Fue al pequeño jardín, detrás de la casa, donde Abraham le había indicado que encontraría una vieja carretilla y volvió a entrar. Vistió el cuerpo de Guils con lo más imprescindible para que el sentido del pudor protegiera a su compañero de miradas malintencionadas y después, con dificultad, acomodó el cadáver en la carretilla lo mejor que pudo. La corpulencia de Guils no ayudaba y cuando contempló a su mentor, en aquel miserable transporte, una oleada de sollozos volvió a inundarle la garganta. Estuvo tentado de cubrirlo con una manta vieja, pero no lo hizo, si alguien le hubiera visto habría pensado que llevaba a su compañero borracho de vuelta a casa, lo que no estaría mal a aquellas horas de la noche y con un cadáver a cuestas. A los oficiales reales del Castell Nou no les gustaban las historias extravagantes, eran más tolerantes con las algaradas de borrachos alborotadores.

Volvió a salir a la calle para dar un último vistazo, nadie debía advertir su presencia allí. Apagó el candil y lo devolvió a su lugar. Acto seguido, empujó la carretilla con su carga hacia la puerta entreabierta. Emprendió entonces una carrera apresurada y veloz, inquieto por el chirriante ruido de su transporte, buscando la penumbra más oscura de la calle y sin volver la mirada atrás, igual que un caballo con anteojeras, desbocado y sin freno.
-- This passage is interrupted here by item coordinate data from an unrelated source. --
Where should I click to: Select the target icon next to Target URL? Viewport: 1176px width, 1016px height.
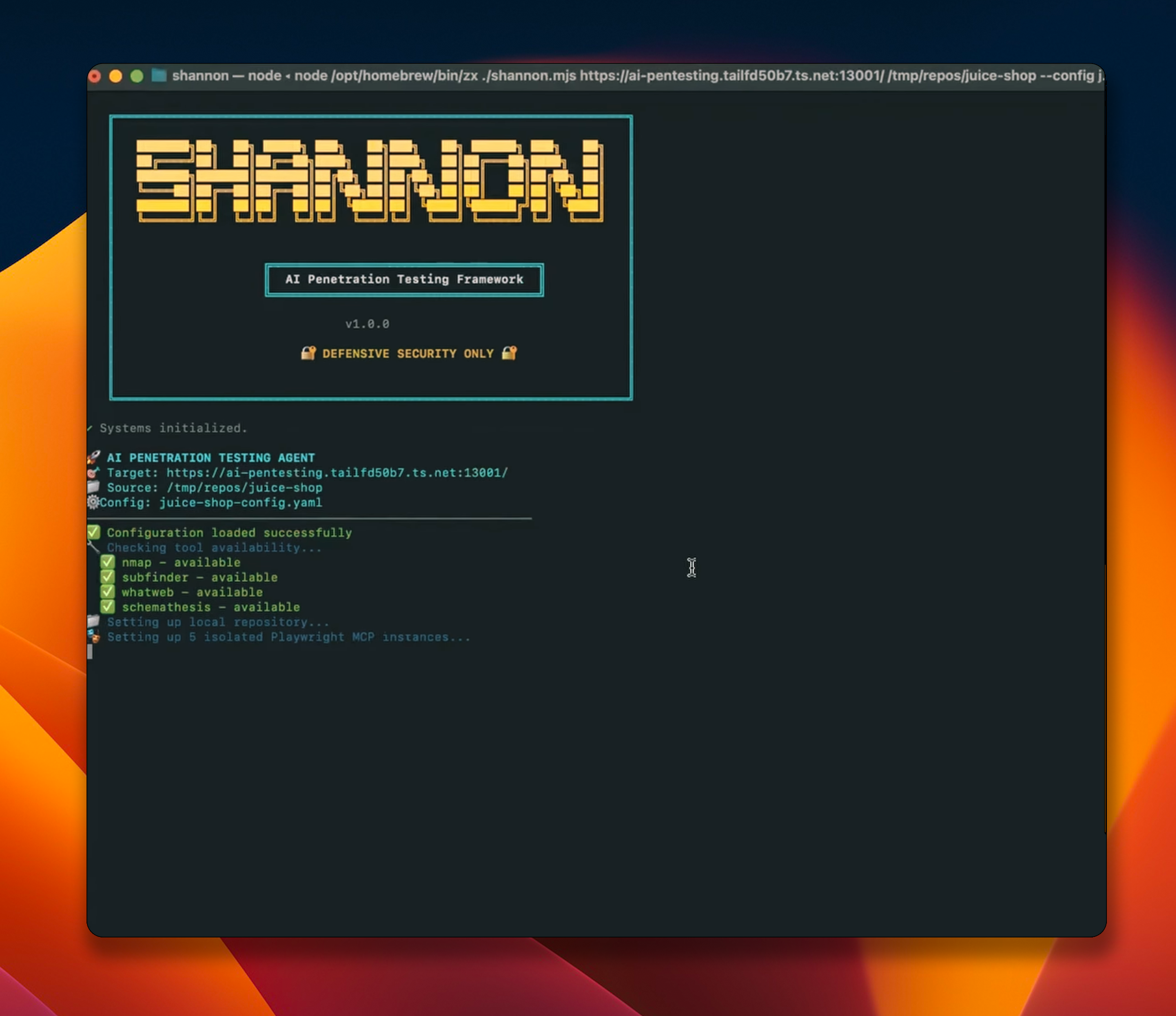93,473
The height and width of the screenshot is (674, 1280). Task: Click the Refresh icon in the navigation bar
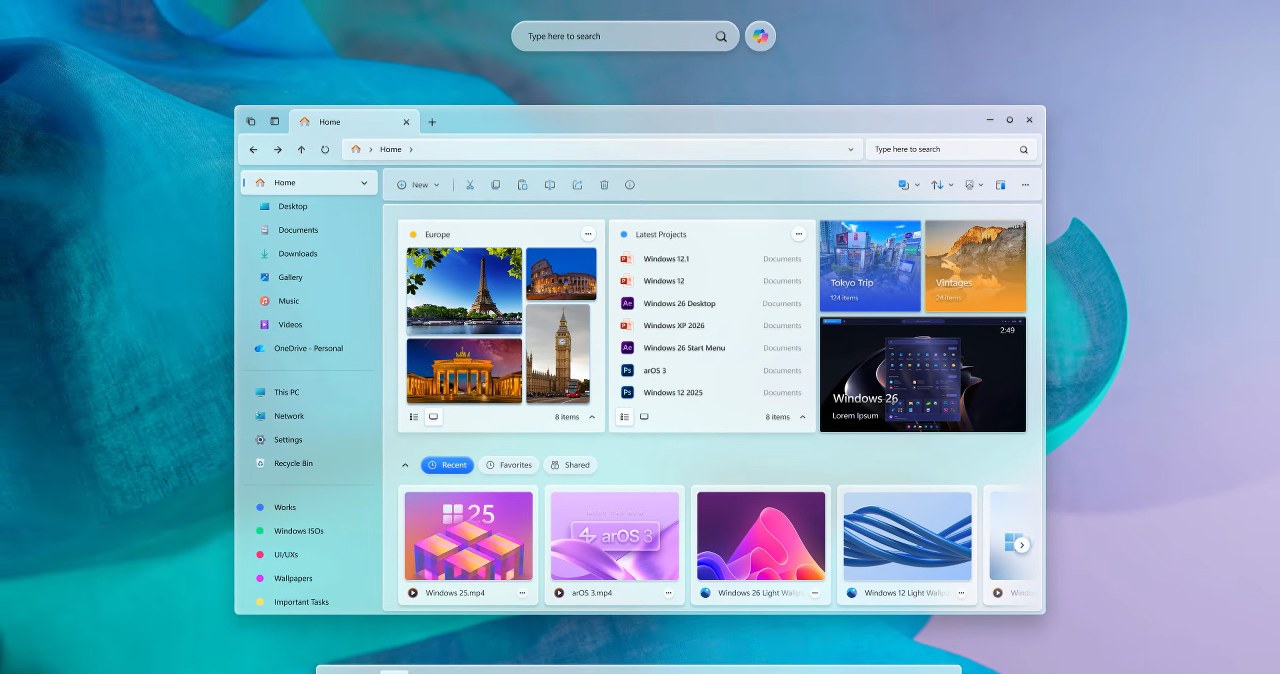pos(325,148)
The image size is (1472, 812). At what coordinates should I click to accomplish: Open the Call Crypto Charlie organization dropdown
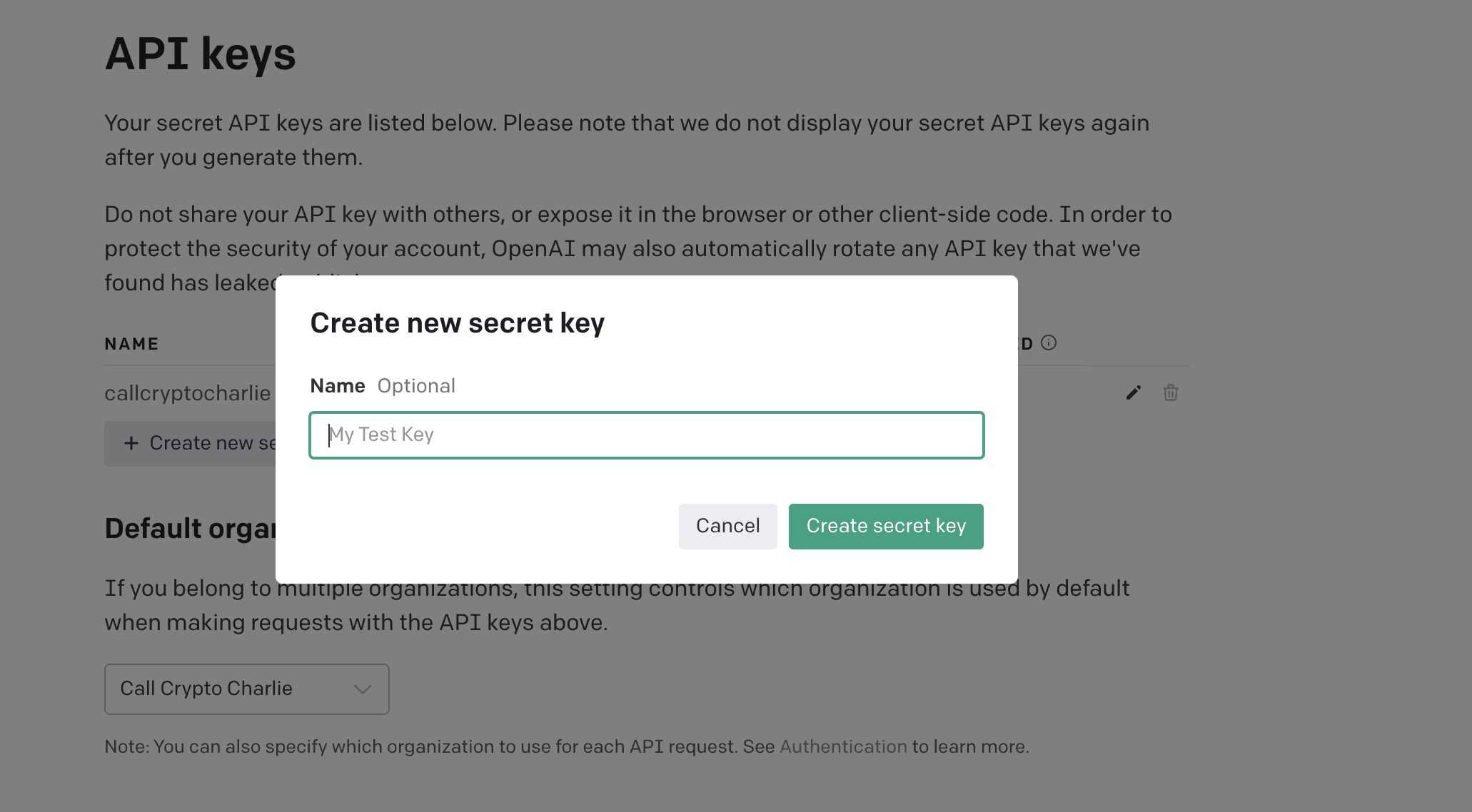click(x=247, y=689)
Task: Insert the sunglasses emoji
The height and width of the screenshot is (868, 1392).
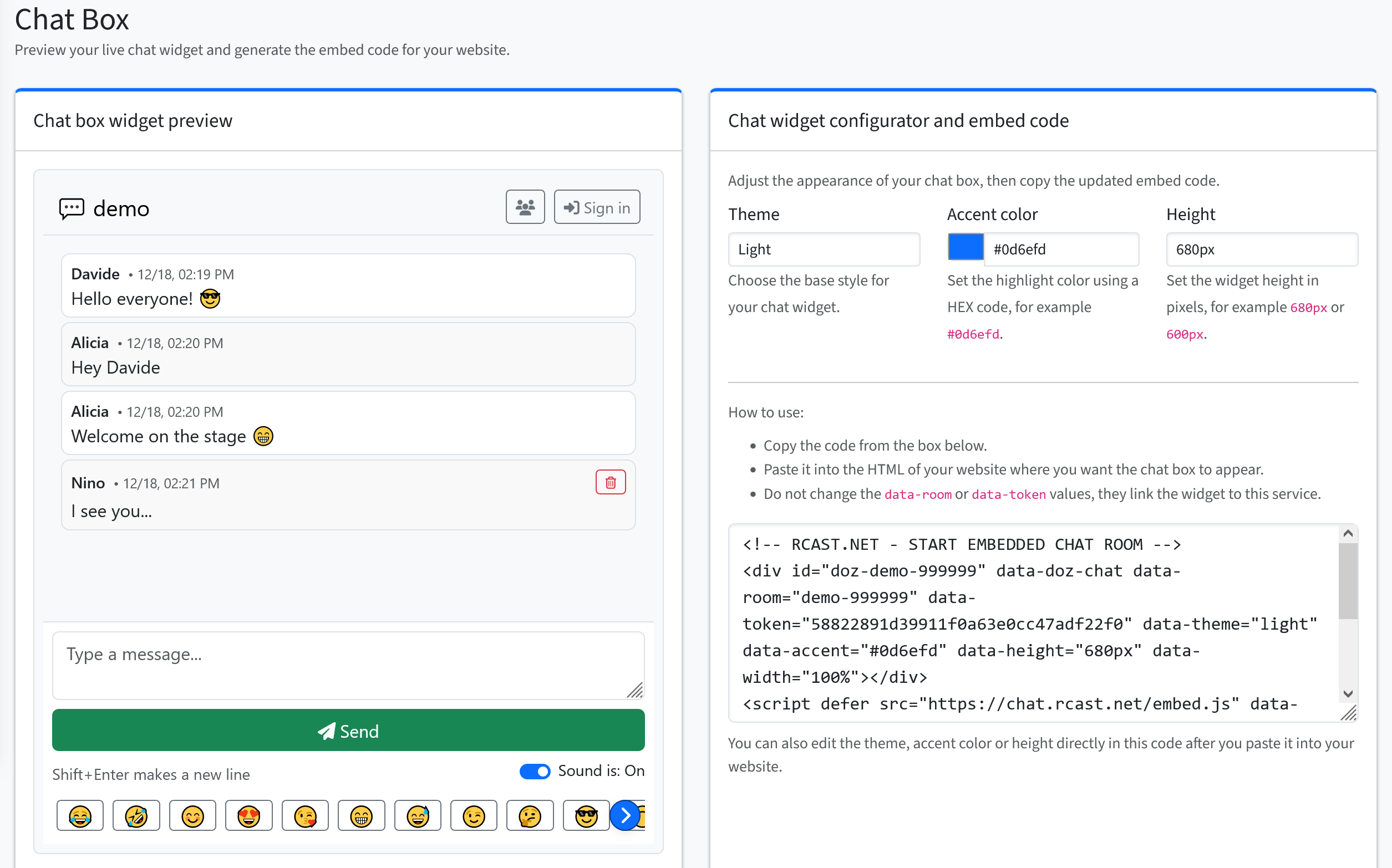Action: tap(586, 815)
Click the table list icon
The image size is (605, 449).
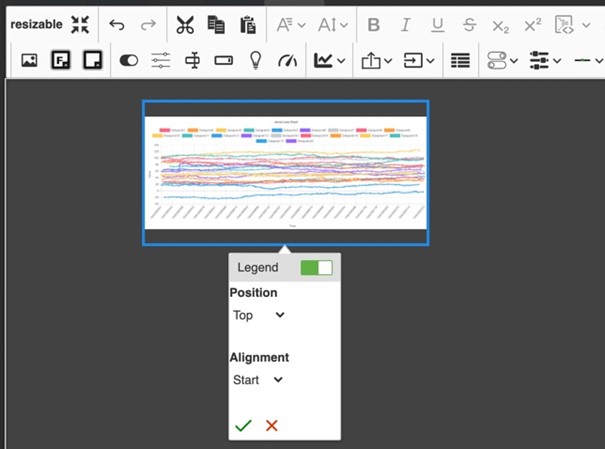(460, 60)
En un instante, se encontró riendo como un loco. Guillem de Montclar, caballero del Temple, aunque nadie lo diría por su aspecto, corriendo calle abajo con una ruidosa carretilla y con el cadáver de su mejor amigo, hecho un guiñapo, como si mil de los peores demonios del abismo le persiguieran con saña.

Frey Arnau, en el portón de entrada de la Casa, estaba vigilante y alerta. No necesitó ninguna consigna especial ni contraseña, el espantoso chirrido de hierros oxidados corriendo a toda velocidad precedía la llegada del joven en medio de la noche. Cuatro hermanos estaban a sus espaldas, con las armas en la mano, dispuestos a solucionar cualquier contratiempo imprevisto. Nadie hizo preguntas, a pesar de la perplejidad en sus rostros al hacerse cargo del cadáver de Guils y de su ruidoso transporte. Guillem, apoyado en la puerta cerrada, respiraba con dificultad, todavía atormentado por convulsiones entremezcladas de risa y llanto, como si el cuerpo humano, llevado al límite, necesitara de los extremos para recuperar de nuevo el punto medio.